#### [WORK REQUEST]
Only the lines from the top of the data through the line containing "Click the log4j2.xml file icon" should be duplicated, exactly as they appear.

#### [RECORD SET]
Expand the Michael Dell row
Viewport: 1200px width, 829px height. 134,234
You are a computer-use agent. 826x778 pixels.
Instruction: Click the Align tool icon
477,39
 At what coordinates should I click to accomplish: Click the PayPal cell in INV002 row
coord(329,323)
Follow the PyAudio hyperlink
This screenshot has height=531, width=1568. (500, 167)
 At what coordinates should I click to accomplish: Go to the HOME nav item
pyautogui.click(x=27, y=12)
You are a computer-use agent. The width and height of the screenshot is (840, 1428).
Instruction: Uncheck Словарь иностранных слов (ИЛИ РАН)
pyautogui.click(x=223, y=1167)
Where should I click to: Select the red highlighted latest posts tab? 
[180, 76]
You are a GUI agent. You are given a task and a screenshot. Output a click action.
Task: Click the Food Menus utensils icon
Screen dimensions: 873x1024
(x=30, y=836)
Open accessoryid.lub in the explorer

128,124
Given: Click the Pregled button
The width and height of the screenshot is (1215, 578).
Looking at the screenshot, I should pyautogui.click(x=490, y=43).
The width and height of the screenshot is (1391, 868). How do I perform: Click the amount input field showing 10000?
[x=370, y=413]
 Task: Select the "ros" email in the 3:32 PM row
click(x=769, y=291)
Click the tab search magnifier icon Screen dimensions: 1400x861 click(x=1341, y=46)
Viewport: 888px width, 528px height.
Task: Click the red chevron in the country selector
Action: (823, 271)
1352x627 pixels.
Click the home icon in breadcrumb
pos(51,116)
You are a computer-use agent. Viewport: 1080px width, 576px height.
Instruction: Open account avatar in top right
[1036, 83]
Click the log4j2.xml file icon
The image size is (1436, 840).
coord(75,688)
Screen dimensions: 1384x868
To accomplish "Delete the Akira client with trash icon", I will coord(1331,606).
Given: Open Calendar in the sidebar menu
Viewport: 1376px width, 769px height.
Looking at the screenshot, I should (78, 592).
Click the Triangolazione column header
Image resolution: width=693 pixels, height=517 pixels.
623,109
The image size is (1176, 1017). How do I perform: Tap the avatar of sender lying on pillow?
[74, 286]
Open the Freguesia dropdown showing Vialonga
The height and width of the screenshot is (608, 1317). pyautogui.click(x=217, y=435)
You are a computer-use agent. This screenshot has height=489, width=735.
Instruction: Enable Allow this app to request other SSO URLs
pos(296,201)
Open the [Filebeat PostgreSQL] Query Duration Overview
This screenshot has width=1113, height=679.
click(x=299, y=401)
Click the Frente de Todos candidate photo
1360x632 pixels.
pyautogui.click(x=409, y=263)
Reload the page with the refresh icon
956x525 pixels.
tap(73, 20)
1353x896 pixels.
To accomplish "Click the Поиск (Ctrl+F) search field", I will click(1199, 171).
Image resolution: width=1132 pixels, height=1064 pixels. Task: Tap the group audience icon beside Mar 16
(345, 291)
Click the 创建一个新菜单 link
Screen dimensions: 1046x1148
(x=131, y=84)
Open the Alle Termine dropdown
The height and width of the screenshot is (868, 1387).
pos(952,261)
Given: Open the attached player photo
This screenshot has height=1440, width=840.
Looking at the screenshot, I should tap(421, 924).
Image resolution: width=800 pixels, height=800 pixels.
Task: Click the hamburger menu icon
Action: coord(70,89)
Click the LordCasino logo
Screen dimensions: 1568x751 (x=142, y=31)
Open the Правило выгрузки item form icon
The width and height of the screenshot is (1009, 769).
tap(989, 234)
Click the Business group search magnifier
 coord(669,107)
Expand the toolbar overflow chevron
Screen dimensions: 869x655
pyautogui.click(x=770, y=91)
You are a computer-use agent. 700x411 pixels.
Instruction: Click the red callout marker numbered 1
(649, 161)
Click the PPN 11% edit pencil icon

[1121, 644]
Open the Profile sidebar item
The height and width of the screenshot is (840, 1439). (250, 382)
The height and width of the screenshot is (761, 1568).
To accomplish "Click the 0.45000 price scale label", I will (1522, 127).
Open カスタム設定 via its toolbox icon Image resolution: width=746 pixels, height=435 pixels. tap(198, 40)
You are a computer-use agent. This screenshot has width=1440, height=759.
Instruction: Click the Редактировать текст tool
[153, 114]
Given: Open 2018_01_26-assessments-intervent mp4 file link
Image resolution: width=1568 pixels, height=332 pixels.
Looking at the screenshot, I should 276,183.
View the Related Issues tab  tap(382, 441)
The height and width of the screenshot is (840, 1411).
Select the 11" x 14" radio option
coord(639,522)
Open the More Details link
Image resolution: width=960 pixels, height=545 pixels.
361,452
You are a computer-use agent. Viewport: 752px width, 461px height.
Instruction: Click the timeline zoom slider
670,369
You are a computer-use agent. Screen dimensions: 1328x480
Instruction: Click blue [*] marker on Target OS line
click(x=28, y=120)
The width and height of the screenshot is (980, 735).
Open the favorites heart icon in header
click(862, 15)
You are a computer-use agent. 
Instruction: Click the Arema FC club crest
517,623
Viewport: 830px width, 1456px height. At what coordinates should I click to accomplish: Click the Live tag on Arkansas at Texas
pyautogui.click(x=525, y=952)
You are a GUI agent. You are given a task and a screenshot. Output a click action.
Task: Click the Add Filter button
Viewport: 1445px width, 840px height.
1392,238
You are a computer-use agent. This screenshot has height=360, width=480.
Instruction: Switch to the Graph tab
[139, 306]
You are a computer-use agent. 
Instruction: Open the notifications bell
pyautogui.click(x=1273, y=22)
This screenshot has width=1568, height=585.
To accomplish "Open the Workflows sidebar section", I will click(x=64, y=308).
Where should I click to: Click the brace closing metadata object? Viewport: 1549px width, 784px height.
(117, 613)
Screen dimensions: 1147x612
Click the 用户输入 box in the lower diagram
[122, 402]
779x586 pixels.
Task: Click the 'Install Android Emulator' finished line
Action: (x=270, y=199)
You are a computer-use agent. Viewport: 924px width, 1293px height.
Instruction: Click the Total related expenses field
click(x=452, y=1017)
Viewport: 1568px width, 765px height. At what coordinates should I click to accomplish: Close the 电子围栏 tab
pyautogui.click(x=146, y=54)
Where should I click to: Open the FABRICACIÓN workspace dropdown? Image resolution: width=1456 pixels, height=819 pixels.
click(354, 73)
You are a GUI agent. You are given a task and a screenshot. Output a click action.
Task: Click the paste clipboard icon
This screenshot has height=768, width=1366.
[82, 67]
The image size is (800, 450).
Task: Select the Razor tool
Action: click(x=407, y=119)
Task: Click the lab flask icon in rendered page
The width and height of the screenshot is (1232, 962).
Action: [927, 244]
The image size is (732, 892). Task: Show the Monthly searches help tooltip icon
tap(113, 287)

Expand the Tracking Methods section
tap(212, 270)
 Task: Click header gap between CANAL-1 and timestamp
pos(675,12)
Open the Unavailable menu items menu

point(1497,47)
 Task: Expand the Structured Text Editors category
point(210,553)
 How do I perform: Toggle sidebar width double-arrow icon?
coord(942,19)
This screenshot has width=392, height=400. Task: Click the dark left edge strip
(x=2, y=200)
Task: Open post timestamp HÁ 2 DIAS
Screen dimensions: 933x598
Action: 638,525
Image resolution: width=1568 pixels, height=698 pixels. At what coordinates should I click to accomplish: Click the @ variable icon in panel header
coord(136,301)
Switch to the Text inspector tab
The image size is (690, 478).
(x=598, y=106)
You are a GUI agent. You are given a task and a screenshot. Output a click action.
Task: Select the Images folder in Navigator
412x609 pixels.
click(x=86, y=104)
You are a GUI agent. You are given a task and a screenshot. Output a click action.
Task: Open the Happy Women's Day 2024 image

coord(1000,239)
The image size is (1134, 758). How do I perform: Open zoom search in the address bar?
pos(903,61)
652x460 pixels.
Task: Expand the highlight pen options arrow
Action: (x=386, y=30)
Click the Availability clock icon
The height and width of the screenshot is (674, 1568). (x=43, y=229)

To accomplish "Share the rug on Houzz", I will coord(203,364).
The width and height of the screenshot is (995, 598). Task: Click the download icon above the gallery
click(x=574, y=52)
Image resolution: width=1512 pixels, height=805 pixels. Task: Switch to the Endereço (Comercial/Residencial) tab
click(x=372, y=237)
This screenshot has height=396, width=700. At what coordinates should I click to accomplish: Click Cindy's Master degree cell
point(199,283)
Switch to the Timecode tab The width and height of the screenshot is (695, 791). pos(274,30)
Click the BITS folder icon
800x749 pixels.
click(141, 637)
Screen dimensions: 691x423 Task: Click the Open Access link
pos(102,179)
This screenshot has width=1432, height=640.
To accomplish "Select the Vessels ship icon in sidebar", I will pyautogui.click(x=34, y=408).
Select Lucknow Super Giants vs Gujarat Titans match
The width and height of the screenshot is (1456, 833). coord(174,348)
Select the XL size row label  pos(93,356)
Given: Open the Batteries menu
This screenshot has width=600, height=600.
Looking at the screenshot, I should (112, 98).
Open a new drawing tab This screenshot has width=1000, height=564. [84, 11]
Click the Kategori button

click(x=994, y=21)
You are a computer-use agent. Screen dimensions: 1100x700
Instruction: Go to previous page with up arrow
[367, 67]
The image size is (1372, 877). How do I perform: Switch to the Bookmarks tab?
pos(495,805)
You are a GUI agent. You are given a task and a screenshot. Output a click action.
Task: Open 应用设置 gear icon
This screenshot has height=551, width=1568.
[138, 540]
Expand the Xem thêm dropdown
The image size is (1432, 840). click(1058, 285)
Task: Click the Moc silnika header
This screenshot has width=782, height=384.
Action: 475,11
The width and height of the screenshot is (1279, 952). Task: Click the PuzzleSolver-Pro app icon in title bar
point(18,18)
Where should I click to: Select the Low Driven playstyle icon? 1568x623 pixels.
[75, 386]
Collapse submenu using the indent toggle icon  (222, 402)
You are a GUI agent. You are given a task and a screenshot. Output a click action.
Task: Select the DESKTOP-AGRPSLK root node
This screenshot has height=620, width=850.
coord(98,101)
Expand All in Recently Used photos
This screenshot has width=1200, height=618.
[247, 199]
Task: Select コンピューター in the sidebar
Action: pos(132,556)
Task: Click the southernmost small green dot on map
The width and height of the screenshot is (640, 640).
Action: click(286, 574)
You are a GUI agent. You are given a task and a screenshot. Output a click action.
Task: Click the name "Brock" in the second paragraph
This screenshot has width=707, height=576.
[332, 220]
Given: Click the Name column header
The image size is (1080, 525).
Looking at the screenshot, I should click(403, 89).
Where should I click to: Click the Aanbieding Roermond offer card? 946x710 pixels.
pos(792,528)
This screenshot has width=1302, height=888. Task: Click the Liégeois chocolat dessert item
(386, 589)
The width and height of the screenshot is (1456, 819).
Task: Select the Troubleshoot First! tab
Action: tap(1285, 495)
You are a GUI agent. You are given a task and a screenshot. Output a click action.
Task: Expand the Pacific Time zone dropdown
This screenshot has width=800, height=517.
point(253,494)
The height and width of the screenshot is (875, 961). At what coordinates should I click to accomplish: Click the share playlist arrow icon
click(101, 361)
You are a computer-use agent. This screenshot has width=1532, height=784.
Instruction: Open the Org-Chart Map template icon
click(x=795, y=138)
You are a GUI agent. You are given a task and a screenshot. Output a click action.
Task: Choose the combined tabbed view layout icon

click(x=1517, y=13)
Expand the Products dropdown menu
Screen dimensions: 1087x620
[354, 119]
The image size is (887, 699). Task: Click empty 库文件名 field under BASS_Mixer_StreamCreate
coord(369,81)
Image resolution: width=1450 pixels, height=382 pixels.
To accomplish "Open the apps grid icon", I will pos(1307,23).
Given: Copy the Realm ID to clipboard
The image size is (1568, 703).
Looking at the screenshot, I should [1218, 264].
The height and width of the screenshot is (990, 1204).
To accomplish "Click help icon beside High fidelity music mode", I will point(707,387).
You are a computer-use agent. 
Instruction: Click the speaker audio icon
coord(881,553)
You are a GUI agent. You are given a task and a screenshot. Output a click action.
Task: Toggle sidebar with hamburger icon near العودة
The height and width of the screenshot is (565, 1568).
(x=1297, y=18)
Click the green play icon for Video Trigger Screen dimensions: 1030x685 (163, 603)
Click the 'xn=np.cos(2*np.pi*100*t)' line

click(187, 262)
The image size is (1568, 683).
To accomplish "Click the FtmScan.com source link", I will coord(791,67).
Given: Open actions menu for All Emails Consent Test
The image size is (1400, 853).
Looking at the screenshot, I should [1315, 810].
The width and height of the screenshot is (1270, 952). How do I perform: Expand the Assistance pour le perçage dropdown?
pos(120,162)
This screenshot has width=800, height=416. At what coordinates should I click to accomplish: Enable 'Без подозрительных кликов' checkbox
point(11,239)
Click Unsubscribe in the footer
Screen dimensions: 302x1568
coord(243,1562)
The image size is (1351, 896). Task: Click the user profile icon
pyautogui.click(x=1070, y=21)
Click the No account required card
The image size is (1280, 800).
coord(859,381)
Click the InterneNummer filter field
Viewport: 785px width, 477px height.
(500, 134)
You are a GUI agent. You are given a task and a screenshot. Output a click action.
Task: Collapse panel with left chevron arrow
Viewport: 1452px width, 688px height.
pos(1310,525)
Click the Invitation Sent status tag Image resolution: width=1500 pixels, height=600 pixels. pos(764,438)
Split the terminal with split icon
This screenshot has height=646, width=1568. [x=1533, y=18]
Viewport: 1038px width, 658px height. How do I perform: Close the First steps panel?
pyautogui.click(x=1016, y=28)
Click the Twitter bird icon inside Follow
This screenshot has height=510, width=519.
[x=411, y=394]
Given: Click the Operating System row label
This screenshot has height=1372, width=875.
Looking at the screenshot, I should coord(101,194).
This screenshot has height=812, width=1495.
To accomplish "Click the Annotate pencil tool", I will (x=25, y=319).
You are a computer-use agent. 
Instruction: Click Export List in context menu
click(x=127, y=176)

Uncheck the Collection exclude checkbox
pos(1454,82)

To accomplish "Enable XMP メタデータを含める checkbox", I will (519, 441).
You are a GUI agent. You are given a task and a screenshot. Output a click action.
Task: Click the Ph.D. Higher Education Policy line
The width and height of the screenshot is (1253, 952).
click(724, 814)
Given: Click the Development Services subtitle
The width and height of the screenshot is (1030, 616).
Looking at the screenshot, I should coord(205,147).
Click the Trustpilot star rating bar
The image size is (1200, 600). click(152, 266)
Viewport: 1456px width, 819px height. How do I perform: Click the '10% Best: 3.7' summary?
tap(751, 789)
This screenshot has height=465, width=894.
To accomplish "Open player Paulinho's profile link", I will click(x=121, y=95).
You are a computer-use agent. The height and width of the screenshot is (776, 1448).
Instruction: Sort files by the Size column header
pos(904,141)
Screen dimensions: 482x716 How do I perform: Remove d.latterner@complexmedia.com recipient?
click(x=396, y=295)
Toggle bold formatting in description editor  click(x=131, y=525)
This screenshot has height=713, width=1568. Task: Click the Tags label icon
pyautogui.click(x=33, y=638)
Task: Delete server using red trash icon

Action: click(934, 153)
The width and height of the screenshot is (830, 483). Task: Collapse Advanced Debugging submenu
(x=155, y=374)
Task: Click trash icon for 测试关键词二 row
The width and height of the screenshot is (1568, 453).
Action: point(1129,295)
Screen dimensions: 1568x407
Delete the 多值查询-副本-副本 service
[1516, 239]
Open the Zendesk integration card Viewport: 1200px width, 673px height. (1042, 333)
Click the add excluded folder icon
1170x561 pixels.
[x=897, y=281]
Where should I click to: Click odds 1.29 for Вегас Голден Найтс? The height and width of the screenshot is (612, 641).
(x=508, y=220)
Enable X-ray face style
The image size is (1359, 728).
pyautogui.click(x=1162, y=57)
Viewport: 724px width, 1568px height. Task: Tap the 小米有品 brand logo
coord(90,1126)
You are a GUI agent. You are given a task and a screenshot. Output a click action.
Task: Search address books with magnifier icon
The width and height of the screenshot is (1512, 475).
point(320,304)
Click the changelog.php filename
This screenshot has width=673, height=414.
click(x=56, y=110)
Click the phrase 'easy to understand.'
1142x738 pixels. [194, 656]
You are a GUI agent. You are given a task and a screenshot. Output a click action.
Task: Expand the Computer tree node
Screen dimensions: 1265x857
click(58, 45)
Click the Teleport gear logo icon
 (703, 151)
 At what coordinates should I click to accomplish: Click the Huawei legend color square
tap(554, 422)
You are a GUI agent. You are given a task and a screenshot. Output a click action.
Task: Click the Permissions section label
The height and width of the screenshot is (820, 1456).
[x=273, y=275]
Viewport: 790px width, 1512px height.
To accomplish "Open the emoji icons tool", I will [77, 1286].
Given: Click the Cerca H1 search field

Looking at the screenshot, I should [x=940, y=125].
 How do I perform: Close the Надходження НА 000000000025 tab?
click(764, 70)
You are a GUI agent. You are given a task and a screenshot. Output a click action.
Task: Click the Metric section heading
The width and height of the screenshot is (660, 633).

#### [ANSWER TO THIS TASK]
Expand the Michael Dell row
Viewport: 1200px width, 829px height. 134,234
You are a computer-use agent. 826x778 pixels.
Instruction: Click the Align tool icon
477,39
 At what coordinates should I click to accomplish: Click the PayPal cell in INV002 row
coord(329,323)
Follow the PyAudio hyperlink
This screenshot has height=531, width=1568. (500, 167)
 At what coordinates should I click to accomplish: Go to the HOME nav item
pyautogui.click(x=27, y=12)
You are a computer-use agent. The width and height of the screenshot is (840, 1428).
Instruction: Uncheck Словарь иностранных слов (ИЛИ РАН)
pyautogui.click(x=223, y=1167)
Where should I click to: Select the red highlighted latest posts tab? 
[180, 76]
You are a GUI agent. You are given a task and a screenshot. Output a click action.
Task: Click the Food Menus utensils icon
Screen dimensions: 873x1024
(x=30, y=836)
Open accessoryid.lub in the explorer

128,124
Given: Click the Pregled button
The width and height of the screenshot is (1215, 578).
Looking at the screenshot, I should pyautogui.click(x=490, y=43).
The width and height of the screenshot is (1391, 868). How do I perform: Click the amount input field showing 10000?
[x=370, y=413]
 Task: Select the "ros" email in the 3:32 PM row
click(x=769, y=291)
Click the tab search magnifier icon Screen dimensions: 1400x861 click(x=1341, y=46)
Viewport: 888px width, 528px height.
Task: Click the red chevron in the country selector
Action: (823, 271)
1352x627 pixels.
Click the home icon in breadcrumb
pos(51,116)
You are a computer-use agent. Viewport: 1080px width, 576px height.
Instruction: Open account avatar in top right
[1036, 83]
Click the log4j2.xml file icon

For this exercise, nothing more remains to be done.